Tell me your results. (For me, I see the cube moving in terms of static images; I tend to see the cube more clearly at specific points throughout the rotation - namely, the starting and ending points.)

Jason

EDIT: Another example would be a pitcher throwing a baseball at you and you hitting the ball he/she throws. Do you see the whole scenario like a fluid, continuous movie playing in your head or more like through specific frames?

2. I try to, but then it does weird things like changing colours or sprouting fins.

Does that count?

EDIT

I can animate things in my head if I go completely Zen and lock onto them without focusing. But I do have experience watching my CEVs closely, so that could skew the results.

CEV. I'm naturally at level 3, but what I described seems to be to level 4.

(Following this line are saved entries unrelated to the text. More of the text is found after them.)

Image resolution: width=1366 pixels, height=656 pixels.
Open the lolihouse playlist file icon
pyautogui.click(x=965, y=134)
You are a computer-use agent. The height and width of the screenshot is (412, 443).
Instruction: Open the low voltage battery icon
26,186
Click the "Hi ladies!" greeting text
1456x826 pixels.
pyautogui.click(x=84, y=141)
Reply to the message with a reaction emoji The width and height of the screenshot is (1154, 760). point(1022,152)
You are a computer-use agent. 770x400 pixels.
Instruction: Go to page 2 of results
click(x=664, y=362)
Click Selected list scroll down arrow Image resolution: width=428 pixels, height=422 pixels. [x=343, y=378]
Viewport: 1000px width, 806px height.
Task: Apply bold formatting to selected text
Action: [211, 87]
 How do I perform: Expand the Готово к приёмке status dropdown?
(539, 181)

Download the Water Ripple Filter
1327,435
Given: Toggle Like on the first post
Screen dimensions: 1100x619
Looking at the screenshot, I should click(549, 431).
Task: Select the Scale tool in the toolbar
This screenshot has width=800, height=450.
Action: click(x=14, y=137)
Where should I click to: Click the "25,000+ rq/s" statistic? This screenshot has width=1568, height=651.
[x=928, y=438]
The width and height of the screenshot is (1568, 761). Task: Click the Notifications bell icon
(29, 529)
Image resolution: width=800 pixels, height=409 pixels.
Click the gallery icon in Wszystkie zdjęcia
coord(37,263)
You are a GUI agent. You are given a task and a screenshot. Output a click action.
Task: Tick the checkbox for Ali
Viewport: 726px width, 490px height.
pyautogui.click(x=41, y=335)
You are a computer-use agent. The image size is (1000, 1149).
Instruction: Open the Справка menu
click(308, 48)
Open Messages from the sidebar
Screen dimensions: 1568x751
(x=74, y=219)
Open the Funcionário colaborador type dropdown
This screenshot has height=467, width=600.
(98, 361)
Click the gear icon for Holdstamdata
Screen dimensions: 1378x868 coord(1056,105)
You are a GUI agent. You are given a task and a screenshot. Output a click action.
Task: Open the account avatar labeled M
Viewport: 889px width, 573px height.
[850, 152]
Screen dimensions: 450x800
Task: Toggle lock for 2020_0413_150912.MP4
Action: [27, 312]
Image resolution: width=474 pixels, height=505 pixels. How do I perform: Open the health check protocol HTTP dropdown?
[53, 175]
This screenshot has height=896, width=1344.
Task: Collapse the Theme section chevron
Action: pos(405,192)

Sorry to threadjack, but I wonder how your theory applies to CEVs. Secondary question... don't listen to me, listen to jason

3. I can see it spinning, not freezing in frames. But it also occurred to me that sometimes in rolling images in the mind things freeze when examining them or when you want to remind yourself how they look or something.

4. I see it as choppy images and not very detailed... but I doubt that this is type-related.

5. Originally Posted by Singularity
I see it as choppy images and not very detailed... but I doubt that this is type-related.
If something such as the fluidity of one's motor movements can be type-related, why can't this be? There doesn't have to be a perfect correlation. (Of course, you're entitled to your opinion. I'm just not very fond of skeptics coming in and shooting down my theory before a decent number of people respond.)

Jason

6. Are you actually telling me that some people can't imagine a cube rotating fluidly? fwiw, I can and it was a rubix cube. Hell, I can also do it with a package since I routinely spin those b's in my hands searching for labels. Anything you've seen or done I feel like you should be able to picture happening in your head. You already know what it looks like!

7. Well I'm a dynamic type and I see static images, so that can't be right.

Originally Posted by munenori2
Are you actually telling me that some people can't imagine a cube rotating fluidly? fwiw, I can and it was a rubix cube. Hell, I can also do it with a package since I routinely spin those b's in my hands searching for labels. Anything you've seen or done I feel like you should be able to picture happening in your head. You already know what it looks like!
Nah, I only see the images very vaguely. It's not even in color, which sucks. I think that some people are better at this than others. Isn't this one of the ways how you measure your IQ? Like rotating objects in your head.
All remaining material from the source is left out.